Once those documents are added to the Endnote Imports folder, Endnote will notice these documents and import them into your library. So easy! Endnote itself will also then create a folder called “Imported” inside of your watched folder and move those PDF documents there so that you know (and so it knows) what it has done. You may want to return to this file from time to time and empty it because it can become quite large over time.
Pro Tip: I also automate PDF downloads and organization using some simple macros, and I also automate the emptying of my "Imported" folder by setting a simple macro to run once each week on Friday afternoon.
But we’re not done yet! There’s one more important step.

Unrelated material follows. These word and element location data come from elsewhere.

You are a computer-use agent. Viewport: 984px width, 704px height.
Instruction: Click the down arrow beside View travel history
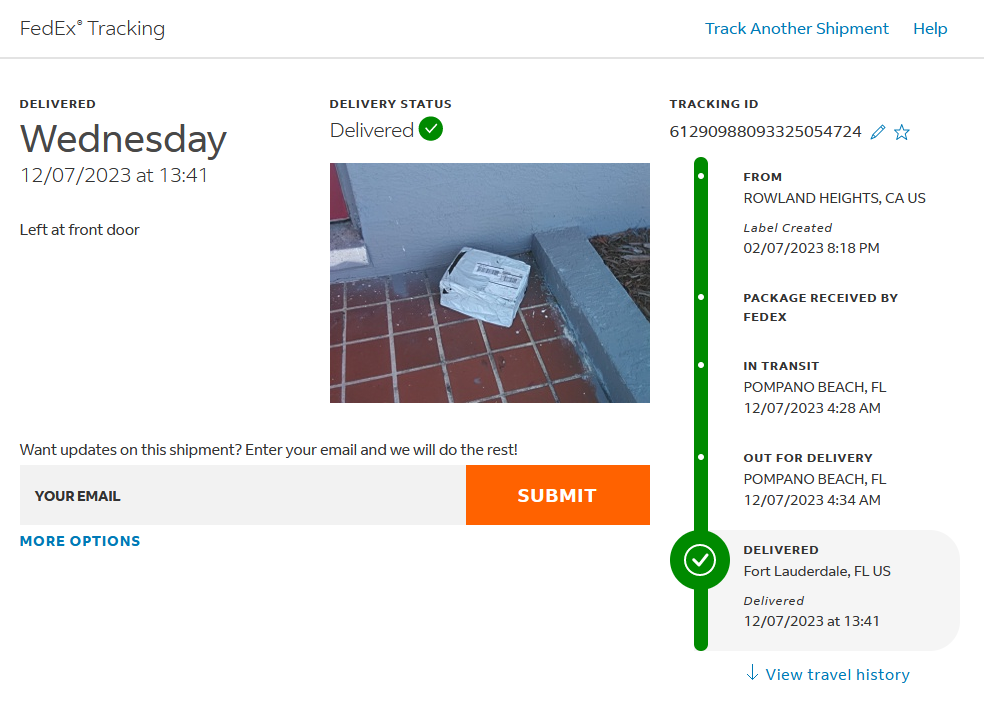752,673
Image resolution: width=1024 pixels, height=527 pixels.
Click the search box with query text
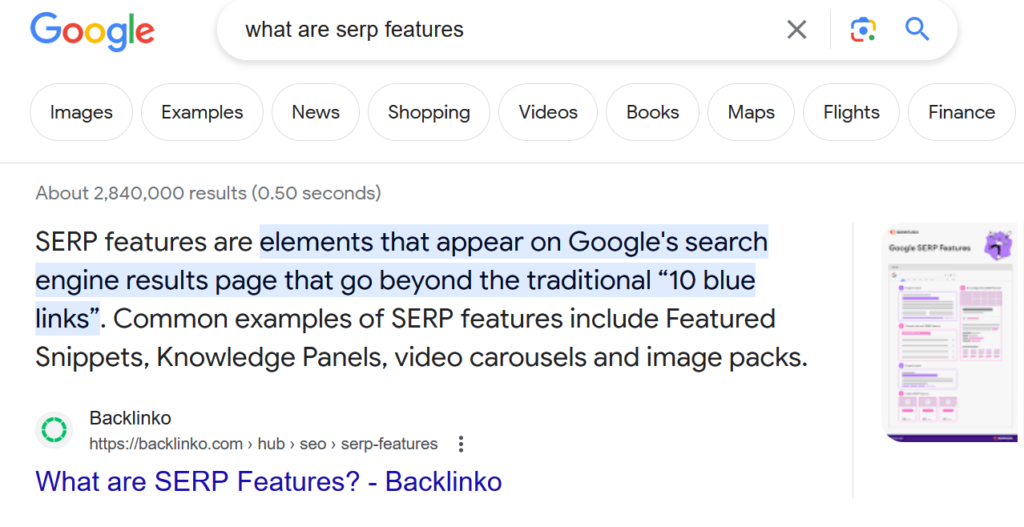[500, 30]
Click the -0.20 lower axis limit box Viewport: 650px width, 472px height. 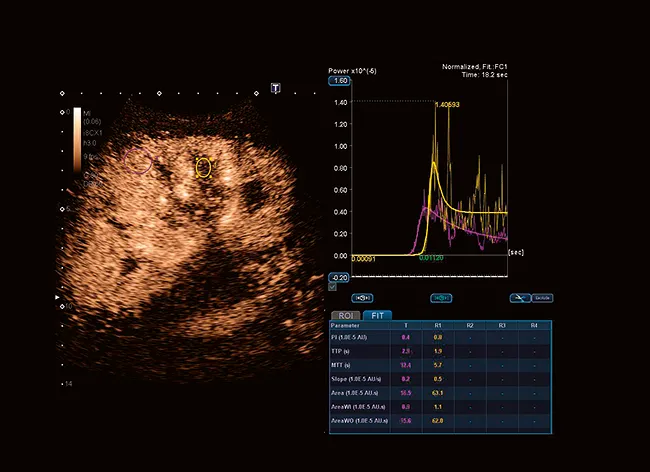(x=338, y=277)
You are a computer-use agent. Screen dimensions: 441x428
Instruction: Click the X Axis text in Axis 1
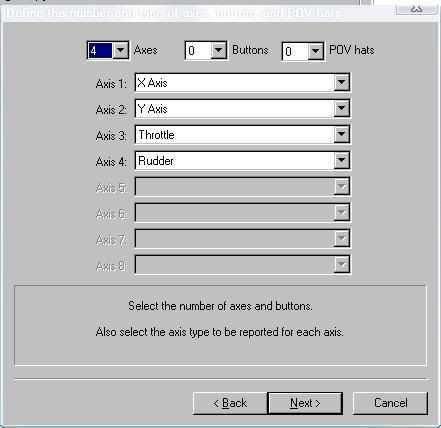[152, 83]
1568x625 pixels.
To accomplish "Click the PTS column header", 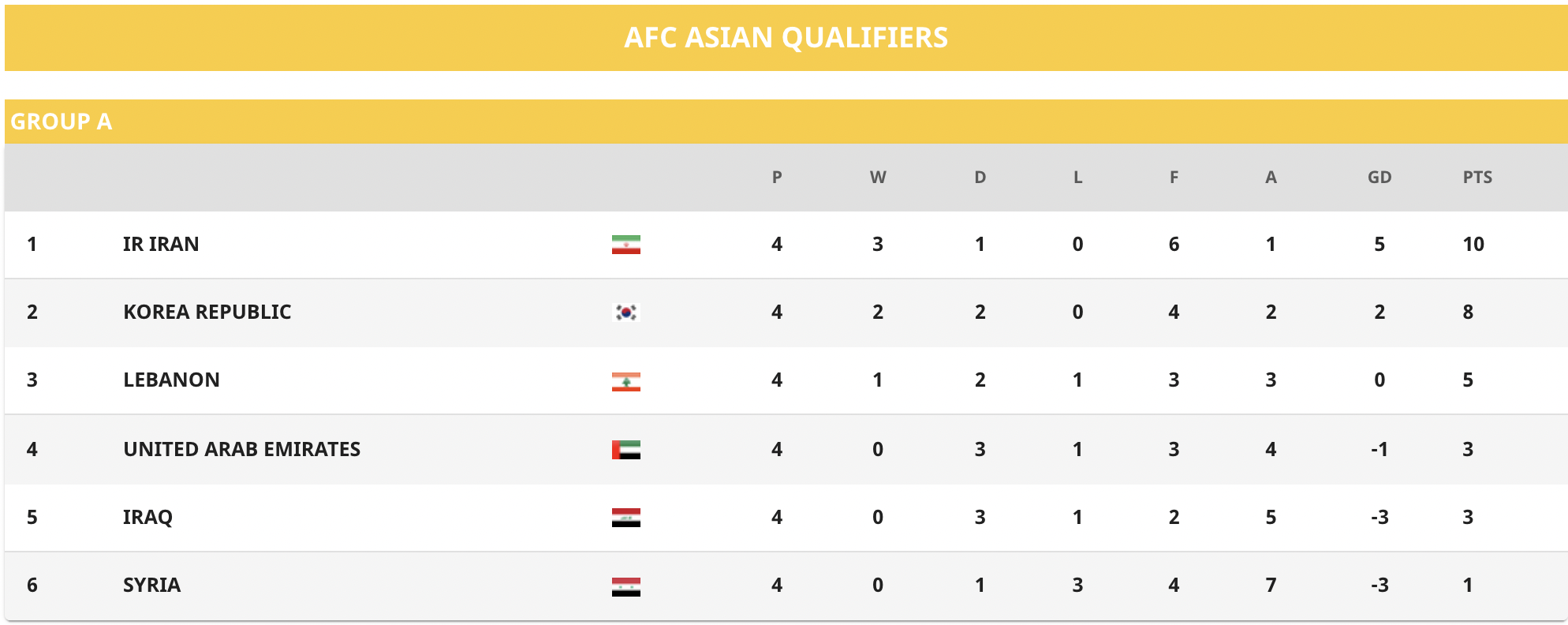I will click(x=1477, y=178).
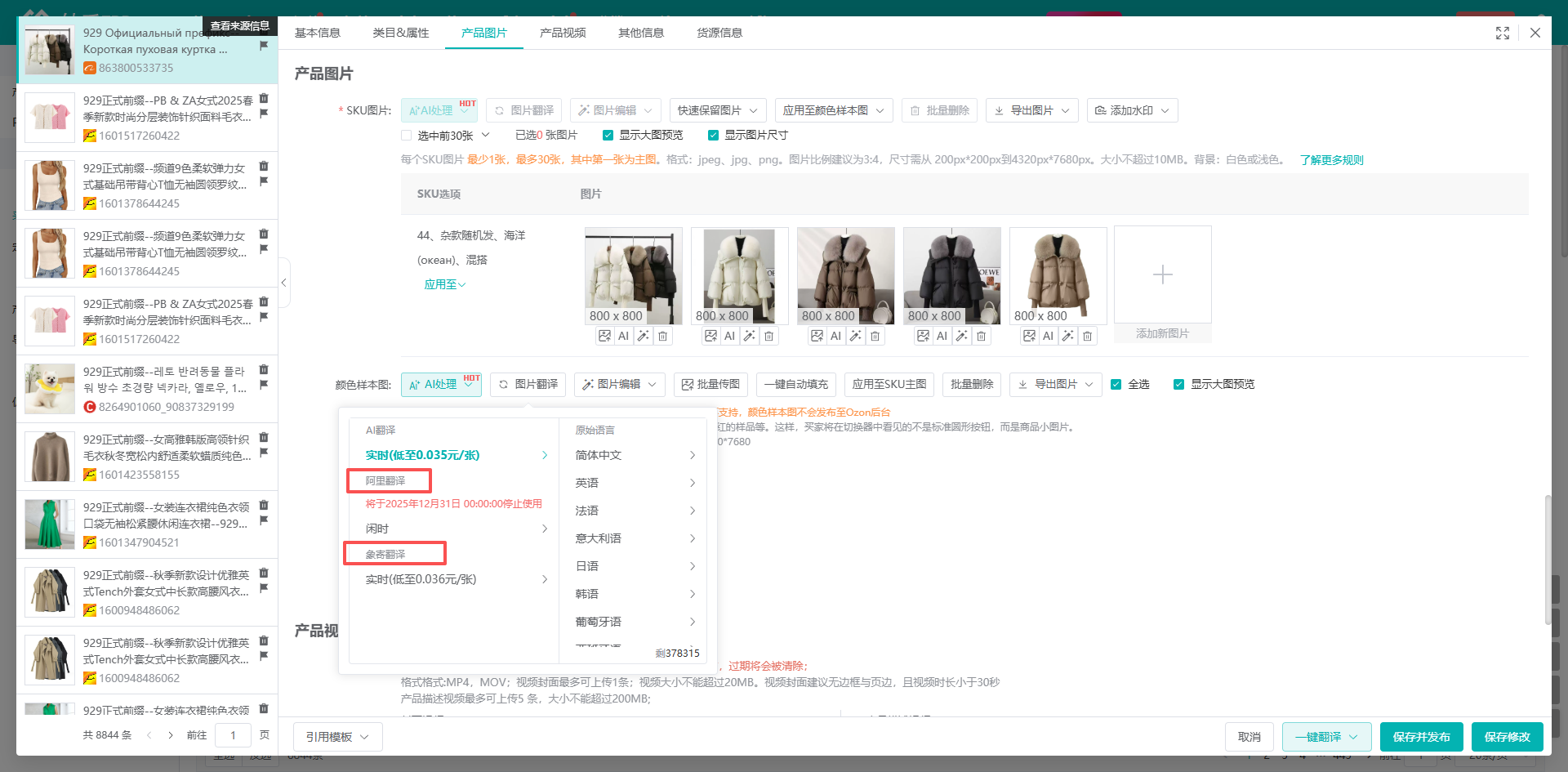Open the 导出图片 dropdown in SKU toolbar
Image resolution: width=1568 pixels, height=772 pixels.
(1032, 110)
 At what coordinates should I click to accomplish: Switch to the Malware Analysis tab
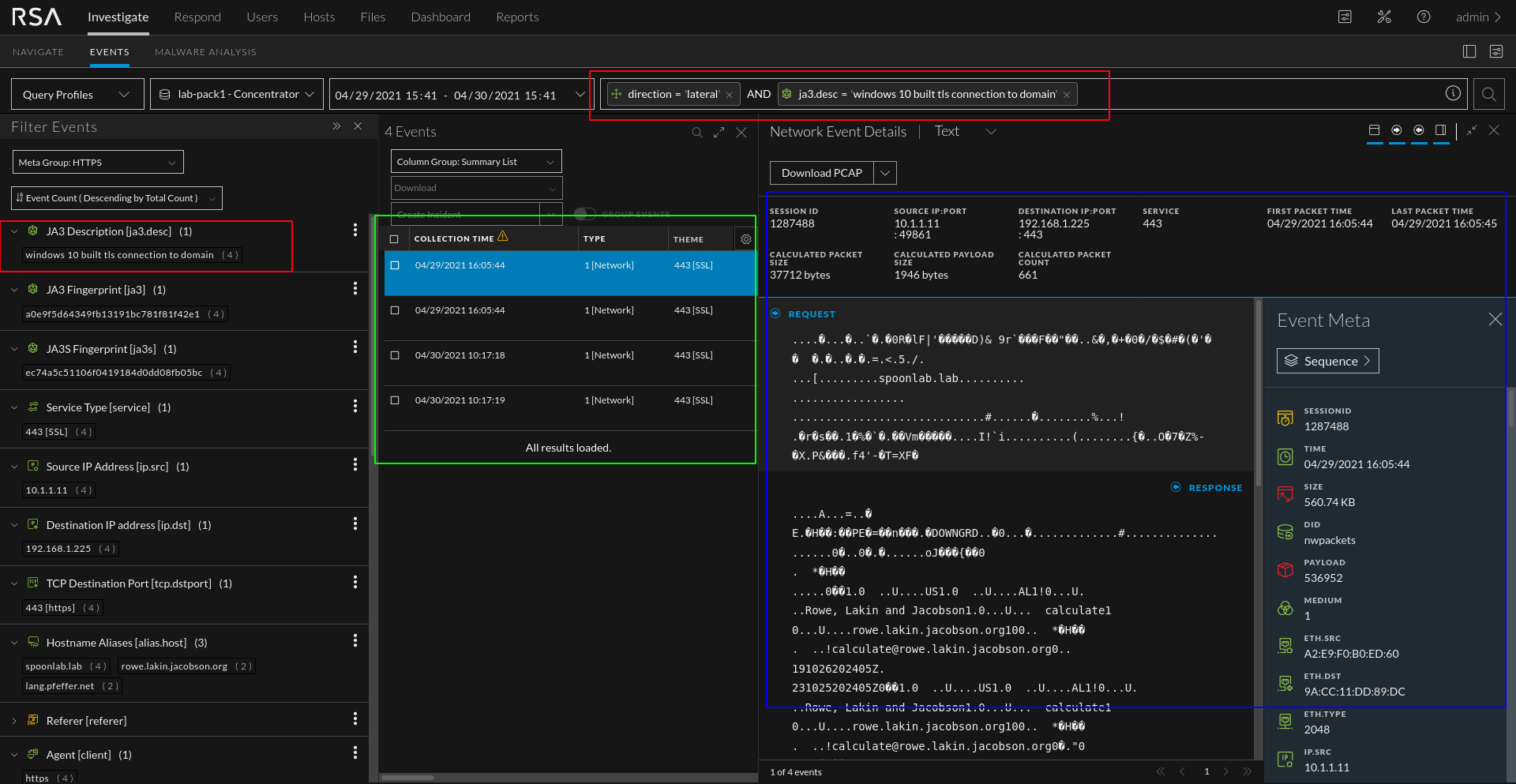point(205,52)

(4) Identifying Documents with No Metadata
The value of most (good) citation software is that it is able to automatically update academic articles with information indexed online. That’s why, when we look at the two documents I imported above, we see that the academic article has all the information automatically filled in, which is great. But what about older academic articles, PDFs that have no machine-readable text in them, and non-academic reports that are not indexed? If you are only dumping all of these documents into Endnote and stopping there, you’re going to end up with a library with a bunch of unsearchable (and unusable) crud in it.
The way I deal with this is I create a special folder called a Smart Group that pulls in only those documents that need further attention. You’ll notice that Endnote was not able to add metadata to the IOM World Migration Report. I don’t know how other apps work, but when Endnote runs into this problem, it will add less-than and more-than brackets around the original file name. This is great because it gives us an easy way to identify these documents.
To create a Smart Group in Endnote for only those documents with no metadata attached, go to Groups > Create New Smart Group. I title this Smart Group “_Needs Metadata!”. Notice that I add an underscore to the beginning of the title. If you do this in any program or file menu, the underscore will force that file/document/group to the top of the list, which is where I want it because I know I need to come back to it.
Next, set the search criteria to “Title” and set the option to “Field Begins With”. Then type a less-than character into the text area. And that’s it. This will tell Endnote to automatically put any citation with a title that starts with a “<” into a Smart Group, and we know from above that this will catch those PDFs with no metadata.
Once that is set up, you can go back in when you have time and add metadata manually. Again, I tend to do this once a week on Friday afternoons. (You’ll notice that I chunk a bunch of more menial tasks for Friday afternoons.)
That’s All Folks
And that’s it! Once you set this up, you don’t have to manually import and organize new documents in your Endnote program or library. You now just have two manual touchpoints: making sure that you add your download documents to the Endnote imports folder every so often, and adding meta-data for documents that don’t have meta-data (which you would have to do anyway, but this just makes it easier to figure out which ones need your attention). I hope this was helpful and answers the few questions I received yesterday about this post.